In this paper, a globally stabilizing boundary feedback control law for an arbitrarily fine discretization of a nonlinear PDE model of a chemical tubular reactor is presented. A model that assumes no radial velocity and concentration gradients in the reactor, the temperature gradient described by use of a proper value of the effective radial conductivity, a homogeneous reaction, the properties of the reaction mixture characterized by average values, the mechanism of axial mixing described by a single parameter model, and the kinetics of the first order is considered. Depending on the values of the nondimensional Peclet numbers, Damköhler number, the dimensionless adiabatic temperature rise, and the dimensionless activation energy, the coupled PDE equations for the temperature and concentration can have multiple equilibria that can be either stable or unstable. The objective is to stabilize an unstable steady state of the system using boundary control of temperature and concentration on the inlet side of the reactor. We discretize the original nonlinear PDE model in space using finite difference approximation and get a high order system of coupled nonlinear ODEs.
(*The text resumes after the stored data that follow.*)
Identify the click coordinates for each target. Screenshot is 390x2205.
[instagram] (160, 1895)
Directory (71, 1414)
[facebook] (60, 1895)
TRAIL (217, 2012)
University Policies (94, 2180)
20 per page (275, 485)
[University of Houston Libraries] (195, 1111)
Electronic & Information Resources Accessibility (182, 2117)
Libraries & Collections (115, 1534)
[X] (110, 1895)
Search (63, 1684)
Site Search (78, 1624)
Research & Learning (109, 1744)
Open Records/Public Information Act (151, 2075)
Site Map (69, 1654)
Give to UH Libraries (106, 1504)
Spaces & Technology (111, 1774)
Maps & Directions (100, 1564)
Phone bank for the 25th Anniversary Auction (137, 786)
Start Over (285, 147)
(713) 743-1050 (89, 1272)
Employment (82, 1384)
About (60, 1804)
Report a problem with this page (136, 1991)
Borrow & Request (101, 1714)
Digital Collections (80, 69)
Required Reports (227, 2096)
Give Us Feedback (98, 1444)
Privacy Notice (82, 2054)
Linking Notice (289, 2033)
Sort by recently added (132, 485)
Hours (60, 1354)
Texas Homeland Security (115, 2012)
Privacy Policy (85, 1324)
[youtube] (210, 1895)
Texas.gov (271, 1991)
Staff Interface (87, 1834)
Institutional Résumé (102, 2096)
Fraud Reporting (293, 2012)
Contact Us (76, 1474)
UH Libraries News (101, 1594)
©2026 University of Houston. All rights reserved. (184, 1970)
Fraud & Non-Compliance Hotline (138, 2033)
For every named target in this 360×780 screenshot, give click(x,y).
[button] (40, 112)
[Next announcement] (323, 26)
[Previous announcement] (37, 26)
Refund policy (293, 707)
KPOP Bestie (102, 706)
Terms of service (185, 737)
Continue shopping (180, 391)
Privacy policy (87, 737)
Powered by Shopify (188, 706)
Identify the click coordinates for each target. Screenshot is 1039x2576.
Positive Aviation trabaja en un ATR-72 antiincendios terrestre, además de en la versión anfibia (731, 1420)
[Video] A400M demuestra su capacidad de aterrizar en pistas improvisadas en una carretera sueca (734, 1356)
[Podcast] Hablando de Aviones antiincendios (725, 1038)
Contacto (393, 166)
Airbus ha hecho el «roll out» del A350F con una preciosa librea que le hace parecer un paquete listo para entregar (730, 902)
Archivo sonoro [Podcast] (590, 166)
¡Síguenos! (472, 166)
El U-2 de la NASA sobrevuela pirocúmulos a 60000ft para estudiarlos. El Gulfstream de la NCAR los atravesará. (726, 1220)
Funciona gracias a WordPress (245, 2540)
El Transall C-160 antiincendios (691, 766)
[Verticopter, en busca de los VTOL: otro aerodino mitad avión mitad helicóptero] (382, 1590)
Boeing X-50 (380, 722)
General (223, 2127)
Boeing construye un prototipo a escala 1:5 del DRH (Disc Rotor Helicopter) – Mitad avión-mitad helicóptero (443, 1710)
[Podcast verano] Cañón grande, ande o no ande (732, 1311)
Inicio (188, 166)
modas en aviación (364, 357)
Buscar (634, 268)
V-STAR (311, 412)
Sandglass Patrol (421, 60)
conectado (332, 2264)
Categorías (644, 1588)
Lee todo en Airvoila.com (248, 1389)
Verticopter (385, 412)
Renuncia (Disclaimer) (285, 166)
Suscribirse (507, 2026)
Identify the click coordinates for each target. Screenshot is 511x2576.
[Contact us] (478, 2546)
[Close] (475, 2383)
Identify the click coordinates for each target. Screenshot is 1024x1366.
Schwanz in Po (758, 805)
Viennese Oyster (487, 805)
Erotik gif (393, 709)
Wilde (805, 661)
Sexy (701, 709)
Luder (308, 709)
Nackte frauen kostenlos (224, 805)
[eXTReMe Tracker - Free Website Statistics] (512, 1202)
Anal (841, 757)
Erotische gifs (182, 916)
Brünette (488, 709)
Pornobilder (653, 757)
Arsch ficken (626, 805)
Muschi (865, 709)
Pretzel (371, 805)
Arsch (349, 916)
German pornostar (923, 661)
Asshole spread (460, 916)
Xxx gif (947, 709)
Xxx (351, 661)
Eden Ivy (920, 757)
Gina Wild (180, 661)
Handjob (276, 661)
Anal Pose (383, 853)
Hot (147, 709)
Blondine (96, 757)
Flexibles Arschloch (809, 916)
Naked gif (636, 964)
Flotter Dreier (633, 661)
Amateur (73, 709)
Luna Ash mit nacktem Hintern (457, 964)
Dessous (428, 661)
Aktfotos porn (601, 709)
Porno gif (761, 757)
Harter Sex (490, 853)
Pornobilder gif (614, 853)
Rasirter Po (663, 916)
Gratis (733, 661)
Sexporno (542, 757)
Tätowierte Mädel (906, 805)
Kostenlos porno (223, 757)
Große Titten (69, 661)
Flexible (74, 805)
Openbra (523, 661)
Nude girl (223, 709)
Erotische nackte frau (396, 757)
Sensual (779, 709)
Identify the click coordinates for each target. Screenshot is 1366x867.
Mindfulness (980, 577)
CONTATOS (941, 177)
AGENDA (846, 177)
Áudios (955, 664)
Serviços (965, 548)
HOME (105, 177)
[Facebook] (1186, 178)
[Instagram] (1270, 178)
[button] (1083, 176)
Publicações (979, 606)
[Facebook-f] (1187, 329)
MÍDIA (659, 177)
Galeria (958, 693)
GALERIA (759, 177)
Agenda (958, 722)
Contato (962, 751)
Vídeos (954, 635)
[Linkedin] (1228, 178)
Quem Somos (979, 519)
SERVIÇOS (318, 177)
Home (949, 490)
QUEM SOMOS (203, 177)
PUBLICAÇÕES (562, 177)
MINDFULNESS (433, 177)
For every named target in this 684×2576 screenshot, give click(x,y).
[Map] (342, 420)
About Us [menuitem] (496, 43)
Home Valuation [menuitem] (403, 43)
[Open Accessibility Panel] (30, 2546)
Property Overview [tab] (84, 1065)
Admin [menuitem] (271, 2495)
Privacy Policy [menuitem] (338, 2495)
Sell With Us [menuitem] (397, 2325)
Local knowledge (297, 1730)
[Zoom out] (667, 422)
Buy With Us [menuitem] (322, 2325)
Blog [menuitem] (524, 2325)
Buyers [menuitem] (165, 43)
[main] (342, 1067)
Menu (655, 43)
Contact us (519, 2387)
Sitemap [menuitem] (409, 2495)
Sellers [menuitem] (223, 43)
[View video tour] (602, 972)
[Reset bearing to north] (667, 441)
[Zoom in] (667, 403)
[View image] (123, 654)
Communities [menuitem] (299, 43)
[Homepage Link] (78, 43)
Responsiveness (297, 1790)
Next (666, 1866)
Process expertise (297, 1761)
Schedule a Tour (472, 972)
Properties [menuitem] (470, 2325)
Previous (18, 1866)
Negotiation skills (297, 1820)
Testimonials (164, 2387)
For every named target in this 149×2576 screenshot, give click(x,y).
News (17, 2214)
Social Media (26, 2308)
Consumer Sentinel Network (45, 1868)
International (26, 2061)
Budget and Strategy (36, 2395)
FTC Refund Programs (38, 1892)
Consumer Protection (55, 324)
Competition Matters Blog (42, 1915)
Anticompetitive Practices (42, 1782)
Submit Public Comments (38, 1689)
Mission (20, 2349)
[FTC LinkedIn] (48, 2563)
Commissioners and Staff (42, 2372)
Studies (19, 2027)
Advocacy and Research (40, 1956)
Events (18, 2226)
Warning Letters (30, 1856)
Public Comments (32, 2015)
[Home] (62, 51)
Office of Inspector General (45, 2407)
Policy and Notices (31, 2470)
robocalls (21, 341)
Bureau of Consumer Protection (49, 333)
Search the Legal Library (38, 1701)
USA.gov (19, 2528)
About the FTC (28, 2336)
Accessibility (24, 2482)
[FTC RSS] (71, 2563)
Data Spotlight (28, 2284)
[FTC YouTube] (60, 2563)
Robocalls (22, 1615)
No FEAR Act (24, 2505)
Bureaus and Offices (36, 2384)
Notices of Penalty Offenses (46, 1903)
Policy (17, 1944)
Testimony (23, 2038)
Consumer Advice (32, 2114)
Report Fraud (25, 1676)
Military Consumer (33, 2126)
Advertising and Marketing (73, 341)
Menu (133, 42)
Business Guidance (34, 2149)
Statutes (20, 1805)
Then, using backstepping design for parabolic PDEs we transform the original coupled system into two uncoupled target systems that are asymptotically stable in l 2-norm with appropriate homogeneous boundary conditions. In the real system, the designed control laws would be implemented through small variations of the prescribed inlet temperature and prescribed inlet concentration. The control design is accompanied by a simulation study that shows the feedback control law designed with sensing only on a very coarse grid (using just a few measurements of the temperature and concentration fields) can successfully stabilize the actual system for a variety of different simulation settings (on a fine grid).